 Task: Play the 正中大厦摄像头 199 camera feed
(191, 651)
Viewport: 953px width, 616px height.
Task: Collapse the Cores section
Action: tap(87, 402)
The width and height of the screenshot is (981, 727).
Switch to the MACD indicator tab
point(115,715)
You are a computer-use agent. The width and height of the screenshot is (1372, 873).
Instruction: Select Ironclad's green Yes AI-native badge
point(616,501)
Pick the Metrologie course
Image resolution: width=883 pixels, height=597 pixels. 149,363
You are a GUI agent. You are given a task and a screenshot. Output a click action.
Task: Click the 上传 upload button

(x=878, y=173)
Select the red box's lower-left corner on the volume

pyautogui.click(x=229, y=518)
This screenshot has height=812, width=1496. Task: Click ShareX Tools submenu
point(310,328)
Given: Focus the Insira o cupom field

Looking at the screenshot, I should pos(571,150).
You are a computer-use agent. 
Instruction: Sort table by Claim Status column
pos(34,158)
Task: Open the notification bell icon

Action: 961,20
____
Where the line containing "You are a computer-use agent. The" appears, start copying, and go on exactly through the last line of the data.

• _Solution for this task_:
You are a computer-use agent. The width and height of the screenshot is (1372, 873).
Instruction: Select Ironclad's green Yes AI-native badge
point(616,501)
Pick the Metrologie course
Image resolution: width=883 pixels, height=597 pixels. 149,363
You are a GUI agent. You are given a task and a screenshot. Output a click action.
Task: Click the 上传 upload button

(x=878, y=173)
Select the red box's lower-left corner on the volume

pyautogui.click(x=229, y=518)
This screenshot has height=812, width=1496. Task: Click ShareX Tools submenu
point(310,328)
Given: Focus the Insira o cupom field

Looking at the screenshot, I should pos(571,150).
You are a computer-use agent. 
Instruction: Sort table by Claim Status column
pos(34,158)
Task: Open the notification bell icon

Action: 961,20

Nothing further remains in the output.